ヴァロンの顔が見れなくて抱き付いたままでいると、彼が申し訳なさそうに苦笑いした声で話し続けた。


「……まあ、ね。
そりゃ、若い頃はちょっと…遊んでたけど…。
好きな子と付き合ったのも、デートしたのも、結婚したい、って思ったのもアカリが初めてだし…。
俺の夢を叶えられるのは、アカリだけだよ。」

「///っ……。
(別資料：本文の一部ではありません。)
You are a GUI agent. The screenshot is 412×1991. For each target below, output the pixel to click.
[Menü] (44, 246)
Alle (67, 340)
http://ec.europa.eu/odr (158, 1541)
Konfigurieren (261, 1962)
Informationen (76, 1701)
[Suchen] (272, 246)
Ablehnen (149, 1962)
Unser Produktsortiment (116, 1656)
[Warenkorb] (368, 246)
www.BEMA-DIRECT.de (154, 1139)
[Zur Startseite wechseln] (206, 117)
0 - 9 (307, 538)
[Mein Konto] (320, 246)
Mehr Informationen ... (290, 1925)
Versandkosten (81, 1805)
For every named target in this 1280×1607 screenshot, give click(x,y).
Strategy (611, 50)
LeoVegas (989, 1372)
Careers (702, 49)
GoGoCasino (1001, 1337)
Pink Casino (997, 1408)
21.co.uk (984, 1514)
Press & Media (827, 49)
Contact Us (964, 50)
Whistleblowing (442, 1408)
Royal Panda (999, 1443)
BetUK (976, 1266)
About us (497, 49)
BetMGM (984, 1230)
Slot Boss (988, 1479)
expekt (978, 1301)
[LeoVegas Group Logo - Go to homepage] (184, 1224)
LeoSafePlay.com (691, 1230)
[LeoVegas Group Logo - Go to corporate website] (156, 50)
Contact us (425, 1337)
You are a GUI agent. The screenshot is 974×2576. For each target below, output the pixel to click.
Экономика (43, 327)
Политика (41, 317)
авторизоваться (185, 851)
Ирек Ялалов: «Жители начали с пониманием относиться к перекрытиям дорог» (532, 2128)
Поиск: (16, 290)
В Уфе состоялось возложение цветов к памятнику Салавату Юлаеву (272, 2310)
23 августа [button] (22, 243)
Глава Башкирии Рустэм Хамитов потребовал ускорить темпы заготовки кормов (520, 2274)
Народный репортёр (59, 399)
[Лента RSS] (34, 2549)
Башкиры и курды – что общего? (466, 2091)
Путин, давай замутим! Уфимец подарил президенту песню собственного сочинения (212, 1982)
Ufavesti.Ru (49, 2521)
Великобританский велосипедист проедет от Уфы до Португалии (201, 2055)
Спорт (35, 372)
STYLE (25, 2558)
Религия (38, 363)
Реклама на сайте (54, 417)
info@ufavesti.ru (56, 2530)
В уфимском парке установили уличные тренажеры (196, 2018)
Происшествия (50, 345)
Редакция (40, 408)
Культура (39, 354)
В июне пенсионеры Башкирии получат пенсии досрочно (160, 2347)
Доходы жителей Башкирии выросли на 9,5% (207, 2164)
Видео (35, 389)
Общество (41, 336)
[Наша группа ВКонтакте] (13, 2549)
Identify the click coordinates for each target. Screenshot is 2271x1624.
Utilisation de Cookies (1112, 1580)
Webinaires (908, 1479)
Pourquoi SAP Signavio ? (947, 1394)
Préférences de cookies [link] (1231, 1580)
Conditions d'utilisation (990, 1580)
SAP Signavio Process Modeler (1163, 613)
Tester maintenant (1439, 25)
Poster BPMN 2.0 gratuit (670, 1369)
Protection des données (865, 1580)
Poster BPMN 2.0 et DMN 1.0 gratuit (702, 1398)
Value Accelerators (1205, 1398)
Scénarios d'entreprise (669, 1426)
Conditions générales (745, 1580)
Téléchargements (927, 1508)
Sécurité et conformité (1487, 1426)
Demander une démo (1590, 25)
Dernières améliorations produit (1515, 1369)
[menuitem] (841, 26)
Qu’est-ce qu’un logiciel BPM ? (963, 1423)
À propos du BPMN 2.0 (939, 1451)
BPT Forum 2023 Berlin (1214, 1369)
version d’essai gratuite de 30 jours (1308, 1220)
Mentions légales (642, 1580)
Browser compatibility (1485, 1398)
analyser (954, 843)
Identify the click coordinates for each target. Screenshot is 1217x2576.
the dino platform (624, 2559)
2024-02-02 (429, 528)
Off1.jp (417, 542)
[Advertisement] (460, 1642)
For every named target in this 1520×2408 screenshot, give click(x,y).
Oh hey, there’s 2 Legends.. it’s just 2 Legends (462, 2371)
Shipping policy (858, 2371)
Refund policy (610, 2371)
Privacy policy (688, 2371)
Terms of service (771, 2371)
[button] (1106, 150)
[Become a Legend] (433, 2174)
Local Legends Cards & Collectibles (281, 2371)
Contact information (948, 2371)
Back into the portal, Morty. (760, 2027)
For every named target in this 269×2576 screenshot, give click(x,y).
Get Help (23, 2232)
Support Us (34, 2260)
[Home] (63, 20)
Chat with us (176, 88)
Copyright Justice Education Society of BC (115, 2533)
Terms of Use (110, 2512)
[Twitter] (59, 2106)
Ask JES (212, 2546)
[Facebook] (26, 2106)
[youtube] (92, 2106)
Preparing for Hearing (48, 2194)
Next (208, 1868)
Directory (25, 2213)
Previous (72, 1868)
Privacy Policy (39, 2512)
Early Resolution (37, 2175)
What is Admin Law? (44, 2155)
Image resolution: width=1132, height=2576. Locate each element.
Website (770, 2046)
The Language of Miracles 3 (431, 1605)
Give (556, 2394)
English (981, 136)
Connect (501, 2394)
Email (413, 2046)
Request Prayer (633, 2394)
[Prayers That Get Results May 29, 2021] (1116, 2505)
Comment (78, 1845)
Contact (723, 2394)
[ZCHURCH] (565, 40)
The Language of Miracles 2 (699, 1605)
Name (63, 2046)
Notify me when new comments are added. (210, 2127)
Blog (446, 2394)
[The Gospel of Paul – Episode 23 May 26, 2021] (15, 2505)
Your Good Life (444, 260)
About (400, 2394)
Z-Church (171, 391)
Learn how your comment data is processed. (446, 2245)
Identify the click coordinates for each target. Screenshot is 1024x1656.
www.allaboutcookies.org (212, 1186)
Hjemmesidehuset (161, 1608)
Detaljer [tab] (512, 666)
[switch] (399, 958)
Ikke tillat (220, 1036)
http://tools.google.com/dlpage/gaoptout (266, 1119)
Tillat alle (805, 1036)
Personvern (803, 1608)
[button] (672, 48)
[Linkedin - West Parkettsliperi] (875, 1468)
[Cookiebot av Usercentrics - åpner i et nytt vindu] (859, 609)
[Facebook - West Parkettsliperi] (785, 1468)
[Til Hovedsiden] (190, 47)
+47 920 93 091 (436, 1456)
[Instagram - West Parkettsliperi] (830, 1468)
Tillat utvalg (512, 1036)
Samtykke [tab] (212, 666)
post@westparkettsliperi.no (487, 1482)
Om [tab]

」

最後の言葉と同時に強く力を込められて抱き締められると、私の鼓動は暖かく跳ねて、胸の痛みを治めてくれるのを感じる。

……。

二人きりの静かな空間に癒されていると、ヴァロンがポツリと呟いた。


「…この広い世界で、限られた時間の中で、そう想える人と出逢えた。
ありきたりな言葉だけど、これってやっぱ奇跡なんだよな。」

”奇跡”。
その言葉に、私はゆっくりと身体を少し離してヴァロンを見た。


その言葉が…。
私には少しおかしいって、違和感を感じたの。

人の夢を自分の手で叶えるヴァロンらしくない、言葉だと…。思った。